▸ Work task:
Check every line below, and copy those that include "agent".

▸ Supplied information:
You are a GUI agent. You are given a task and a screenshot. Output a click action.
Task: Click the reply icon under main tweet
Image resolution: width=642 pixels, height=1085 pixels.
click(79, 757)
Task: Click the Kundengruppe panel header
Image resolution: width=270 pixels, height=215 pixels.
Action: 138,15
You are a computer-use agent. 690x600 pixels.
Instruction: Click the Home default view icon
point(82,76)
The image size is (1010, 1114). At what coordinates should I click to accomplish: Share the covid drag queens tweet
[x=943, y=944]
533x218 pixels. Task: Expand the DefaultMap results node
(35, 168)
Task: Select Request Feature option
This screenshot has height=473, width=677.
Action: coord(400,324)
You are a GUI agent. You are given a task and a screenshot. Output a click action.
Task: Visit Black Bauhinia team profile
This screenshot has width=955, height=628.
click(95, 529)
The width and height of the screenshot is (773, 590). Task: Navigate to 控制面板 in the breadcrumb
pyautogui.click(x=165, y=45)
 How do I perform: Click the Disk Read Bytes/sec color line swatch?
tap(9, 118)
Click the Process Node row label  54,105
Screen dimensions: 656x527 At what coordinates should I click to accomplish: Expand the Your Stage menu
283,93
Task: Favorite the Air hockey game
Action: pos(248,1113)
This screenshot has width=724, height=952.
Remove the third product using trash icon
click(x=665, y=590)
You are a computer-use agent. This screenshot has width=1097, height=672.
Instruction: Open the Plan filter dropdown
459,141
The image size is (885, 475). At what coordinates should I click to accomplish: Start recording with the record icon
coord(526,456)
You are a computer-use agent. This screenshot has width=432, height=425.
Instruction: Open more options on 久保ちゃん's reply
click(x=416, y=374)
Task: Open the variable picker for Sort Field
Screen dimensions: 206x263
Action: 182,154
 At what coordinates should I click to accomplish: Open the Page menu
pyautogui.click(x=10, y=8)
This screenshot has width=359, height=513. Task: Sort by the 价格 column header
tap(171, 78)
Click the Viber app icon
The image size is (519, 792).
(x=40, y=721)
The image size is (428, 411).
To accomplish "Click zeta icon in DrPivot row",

▸ Written response:
You are a GUI agent. You are given a task and a screenshot. Output a click action.
You are a computer-use agent. 690x600 pixels.
You are a GUI agent. You are given a task and a screenshot. Output a click action.
You are a computer-use agent. This screenshot has width=1097, height=672.
You are a computer-use agent. This screenshot has width=432, height=425.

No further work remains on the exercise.